Reference#

Readers / Writers#

MDIO accessor APIs.

class mdio.api.accessor.MDIOAccessor(mdio_path_or_buffer, mode, access_pattern, storage_options, return_metadata, new_chunks, backend, memory_cache_size, disk_cache)#

Accessor class for MDIO files.

The accessor can be used to read and write MDIO files. It allows you to open an MDIO file in several mode and access_pattern combinations.

Access pattern defines the dimensions that are chunked. For instance if you have a 3-D array that is chunked in every direction (i.e. a 3-D seismic stack consisting of inline, crossline, and sample dimensions) its access pattern would be “012”. If it was only chunked in the first two dimensions (i.e. seismic inline and crossline), it would be “01”.

By default, MDIO will try to open with “012” access pattern, and will raise an error if that pattern doesn’t exist.

After dataset is opened, when the accessor is sliced it will either return just seismic trace data as a Numpy array or a tuple of live mask, headers, and seismic trace in Numpy based on the parameter return_metadata.

Regarding object store access, if the user credentials have been set system-wide on local machine or VM; there is no need to specify credentials. However, the storage_options option allows users to specify credentials for the store that is being accessed. Please see the fsspec documentation for configuring storage options.

MDIO currently supports Zarr and Dask backends. The Zarr backend is useful for reading small amounts of data with minimal overhead. However, by utilizing the Dask backend with a larger chunk size using the new_chunks argument, the data can be read in parallel using a Dask LocalCluster or a distributed Cluster.

The accessor also allows users to enable fsspec caching. These are particularly useful when we are accessing the data from a high-latency store such as object stores, or mounted network drives with high latency. We can use the disk_cache option to fetch chunks the local temporary directory for faster repetitive access. We can also turn on the Least Recently Used (LRU) cache by using the memory_cache option. It has to be specified in bytes.

Parameters
  • mdio_path_or_buffer (str) – Store URL for MDIO file. This can be either on a local disk, or a cloud object store.

  • mode (str) – Read or read/write mode. The file must exist. Options are in {‘r’, ‘r+’}.

  • access_pattern (str) – Chunk access pattern, optional. Default is “012”. Examples: ‘012’, ‘01’, ‘01234’.

  • storage_options (dict) – Options for the storage backend. By default, system-wide credentials will be used. If system-wide credentials are not set and the source is not public, an authentication error will be raised by the backend.

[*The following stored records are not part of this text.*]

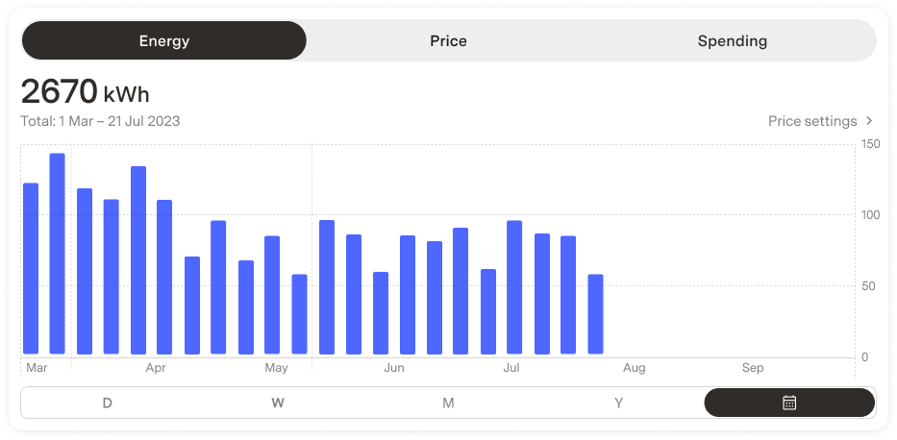Select the M month view toggle
The height and width of the screenshot is (440, 897).
[448, 403]
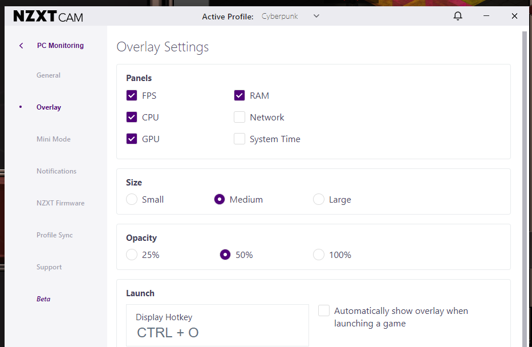Disable the RAM panel checkbox
The height and width of the screenshot is (347, 532).
point(239,96)
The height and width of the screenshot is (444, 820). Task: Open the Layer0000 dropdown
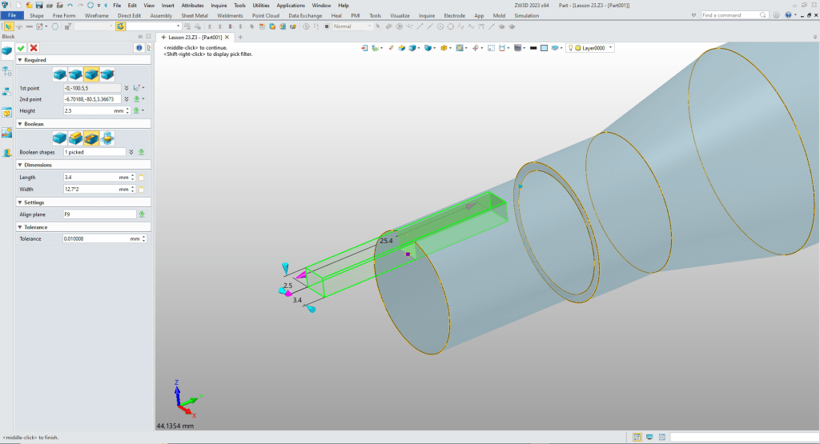611,48
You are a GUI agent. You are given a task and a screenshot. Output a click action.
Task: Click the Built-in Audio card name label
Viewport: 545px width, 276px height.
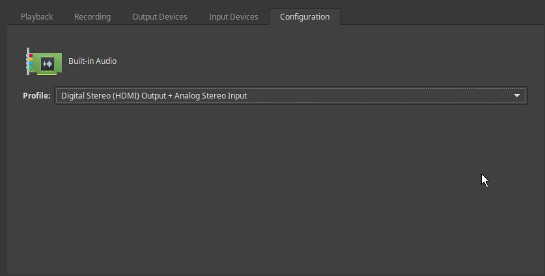point(92,61)
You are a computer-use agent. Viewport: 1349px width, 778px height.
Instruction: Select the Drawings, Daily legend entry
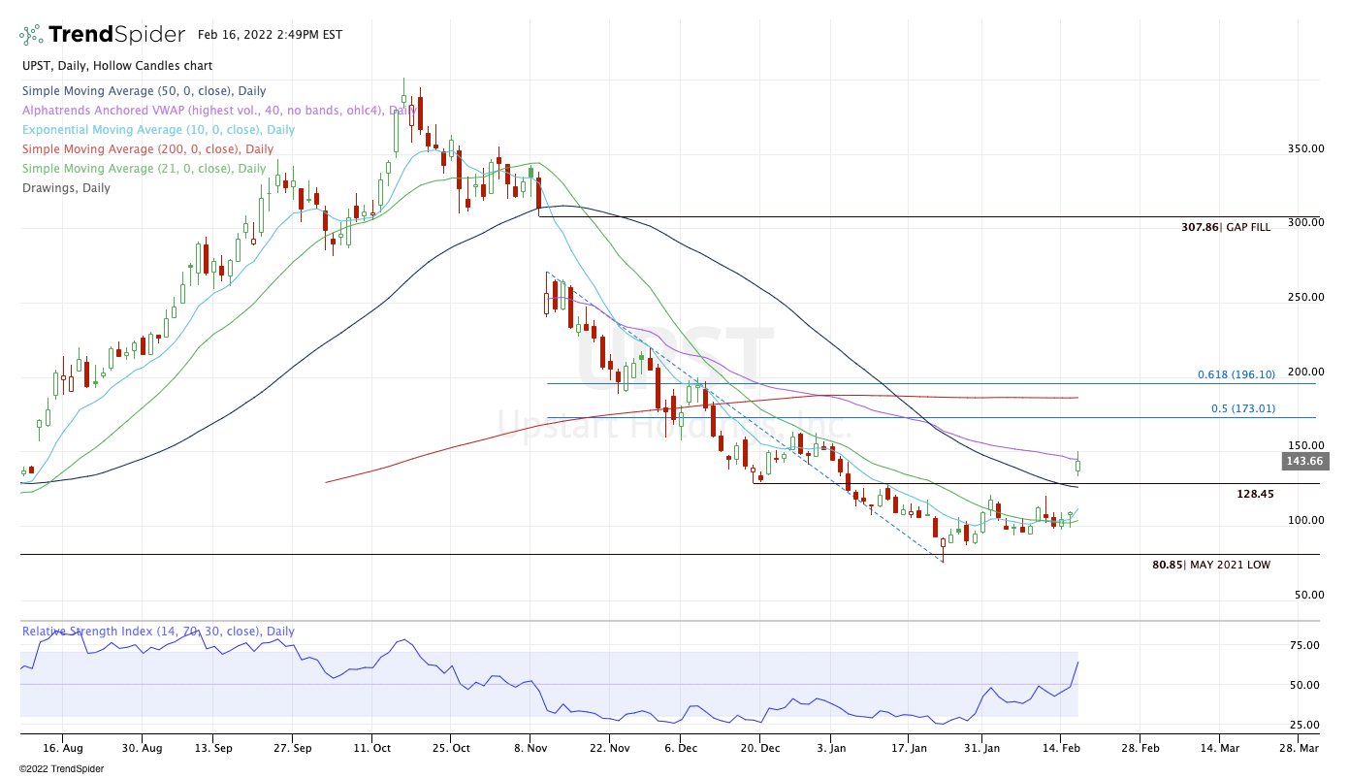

  • return_metadata (bool) – Flag for returning live mask, headers, and traces or just the trace data. Default is False, which means just trace data will be returned.

  • new_chunks (tuple[int, ...]) – Chunk sizes used in Dask backend. Ignored for Zarr backend. By default, the disk-chunks will be used. However, if we want to stream groups of chunks to a Dask worker, we can rechunk here. Then each Dask worker can asynchronously fetch multiple chunks before working.

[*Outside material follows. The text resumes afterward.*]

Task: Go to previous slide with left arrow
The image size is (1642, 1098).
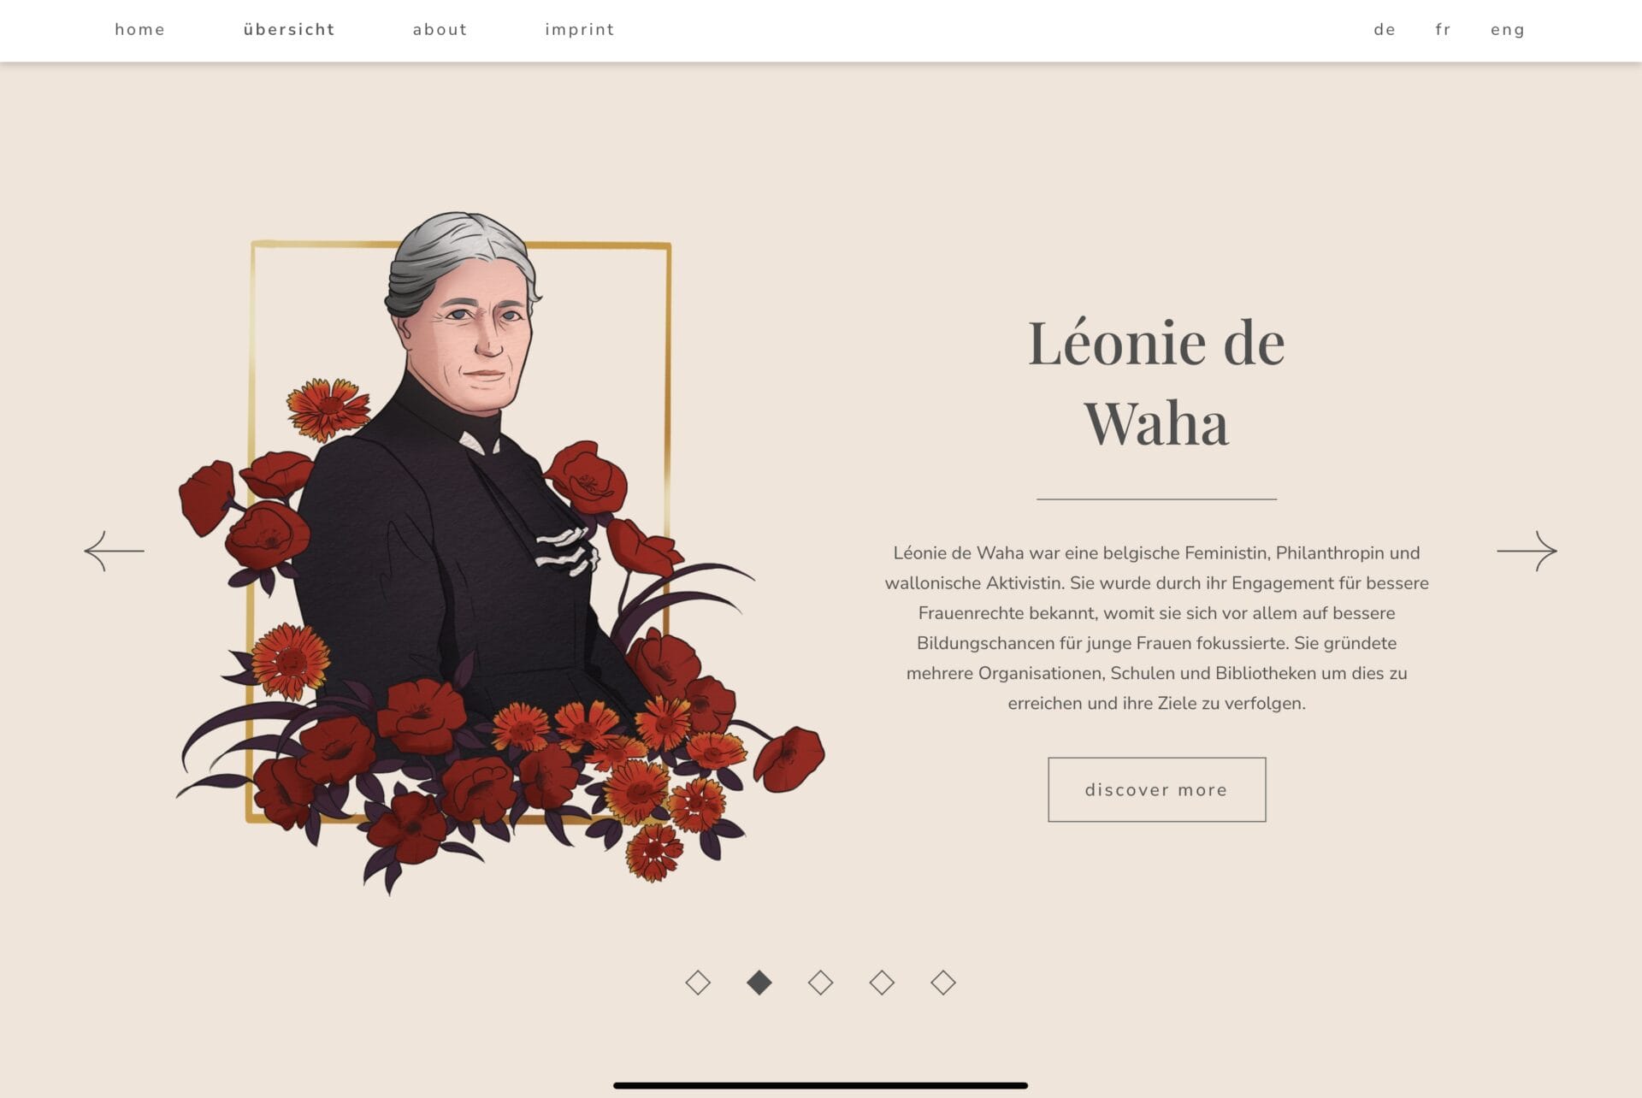Action: tap(114, 551)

  • backend (str) – Backend selection, optional. Default is “zarr”. Must be in {‘zarr’, ‘dask’}.

  • memory_cache_size (int) – Maximum, in memory, least recently used (LRU) cache size in bytes.

  • disk_cache (bool) – Disk cache implemented by fsspec, optional. Default is False, which turns off disk caching. See simplecache from fsspec documentation for more details.

Raises

MDIONotFoundError – If the MDIO file can not be opened.

Notes

The combination of the Dask backend and caching schemes are experimental. This configuration may cause unexpected memory usage and duplicate data fetching.

Examples

Assuming we ingested my_3d_seismic.segy as my_3d_seismic.mdio we can open the file in read-only mode like this.

>>> from mdio import MDIOReader
>>>
>>>
>>> mdio = MDIOReader("my_3d_seismic.mdio")

This will open the file with the lazy Zarr backend. To access a specific inline, crossline, or sample index we can do:

>>> inline = mdio[15]  # get the 15th inline
>>> crossline = mdio[:, 15]  # get the 50th crossline
>>> samples = mdio[..., 250]  # get the 250th sample slice

The above will variables will be Numpy arrays of the relevant trace data. If we want to retreive the live mask and trace headers for our sliding we need to open the file with the return_metadata option.

>>> mdio = MDIOReader("my_3d_seismic.mdio", return_metadata=True)

Then we can fetch the data like this (for inline):

>>> il_live, il_headers, il_traces = mdio[15]

Since MDIOAccessor returns a tuple with these three Numpy arrays, we can directly unpack it and use it further down our code.

Accessor initialization function.

coord_to_index(*args, dimensions=None)#

Convert dimension coordinate to zero-based index.

The coordinate labels of the array dimensions are converted to zero-based indices. For instance if we have an inline dimension like this:

[10, 20, 30, 40, 50]

then the indices would be:

[0, 1, 2, 3, 4]

This method converts from coordinate labels of a dimension to equivalent indices.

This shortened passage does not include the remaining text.